The 10-minute $2 “business” meal

By Daniel DiGriz | July 30, 2008

A sound criterion for busy meals is: fast and few steps, few courses, inexpensive (consistently sensible), and few but complete and healthy components. Components are not the same thing as ingredients, mind you, and steps done simultaneously, I count as one. Among them, is this favorite:

Follow the directions for a bag of steam-in-the-microwave frozen mixed vegetables - usually a mixture of zucchini, squash, broccoli, peppers, and long beans, often includes noodles. Typical cost is $1.29-$1.69. - serves two. Meanwhile heat a teaspoon of oil and a moderate amount of precooked frozen chicken or shrimp in a pan. Usual cost is $6.20-$9 for an average of 5 dinners for two. When ready, combine in the pan with seasonings (especially sweet basil - try paprika, coriander, etc) and cook a little longer (until the vegetable broth is absorbed). Two components, two steps, $2/person, and something like a dozen healthy ingredients, and It’s under 10 minutes. Low carb, high protein, and always tastes fantastic. If you have to have a side (I usually don’t), add a few pennies worth of steamed rice (also available in steamable microwave pouches, if you don’t have a rice cooker). Goes nicely with large quantities of cold barley tea.

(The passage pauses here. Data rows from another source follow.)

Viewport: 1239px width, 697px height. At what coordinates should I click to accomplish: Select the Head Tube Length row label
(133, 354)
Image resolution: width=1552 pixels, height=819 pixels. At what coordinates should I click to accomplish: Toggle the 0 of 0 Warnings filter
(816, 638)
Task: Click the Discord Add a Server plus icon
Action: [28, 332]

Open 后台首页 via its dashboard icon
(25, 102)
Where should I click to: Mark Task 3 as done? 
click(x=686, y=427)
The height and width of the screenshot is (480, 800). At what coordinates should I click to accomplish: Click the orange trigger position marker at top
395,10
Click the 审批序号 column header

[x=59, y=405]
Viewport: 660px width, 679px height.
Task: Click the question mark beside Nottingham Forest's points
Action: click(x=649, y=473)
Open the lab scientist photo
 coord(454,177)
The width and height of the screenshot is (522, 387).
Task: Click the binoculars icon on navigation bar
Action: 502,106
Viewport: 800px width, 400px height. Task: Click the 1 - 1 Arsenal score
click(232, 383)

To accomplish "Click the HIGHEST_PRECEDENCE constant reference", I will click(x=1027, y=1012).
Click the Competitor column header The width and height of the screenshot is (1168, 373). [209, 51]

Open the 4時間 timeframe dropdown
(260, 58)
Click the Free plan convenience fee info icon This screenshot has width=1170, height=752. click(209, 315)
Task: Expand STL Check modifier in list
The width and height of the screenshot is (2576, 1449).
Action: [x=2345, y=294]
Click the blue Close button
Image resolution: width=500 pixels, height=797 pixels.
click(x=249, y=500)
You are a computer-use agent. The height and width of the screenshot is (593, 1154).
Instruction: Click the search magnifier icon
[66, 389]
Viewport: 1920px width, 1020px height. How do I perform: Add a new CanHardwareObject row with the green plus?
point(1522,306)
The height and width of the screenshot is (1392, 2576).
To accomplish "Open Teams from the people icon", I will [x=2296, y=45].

Vegetarian tip: substitute firm tofu for the chicken. Check out the local Vietnamese or Chinese grocer for the home-made variety. It doesn’t last as long, but it’s better.

It’s not perhaps the cheapest meal, but it’s not expensive, and it ensures that I eat right more often than not. Makes me feel energetic and lean. Of course, this is just one of several I keep up my sleeve. Most times, if you’re working, you need to be smart without letting food dominate your life. I need to knock out meals with hardly any effort, minimal planning, but a significant payoff with consistent health benefits, and conserve funds because, even if I could afford not to, it’s just and wise to do so.

I watch people spend hours in the AM pondering lunch, only to fill it with fast food, or over-priced sit-down fast food disguised as high-end fare (TGI Fridays, the Chinese buffet, Tex Mex) - same as if they’d put NO thought into it. Then either they make a production out of cooking at night, or else eat expensive, unhealthy, prepared garbage, similarly full of brain-killers like MSG and other glutamates - or else it’s back to the yuppy fern bar for the same set of ingredients you find in frozen entrees.

If you’re a gourmet, or just love cooking, or are doing it as a mitvah, perhaps it’s worth it to devote time and money, but it’s almost never worth it to consistently short your health. I can’t rightly do any of these things. Recently got a knock on the noggin from the doc about some bad eating she caught me doing these past couple of years. Now it’s no more cheating. :) Bad eating is bad for the brain, bad for the mood, and bad business.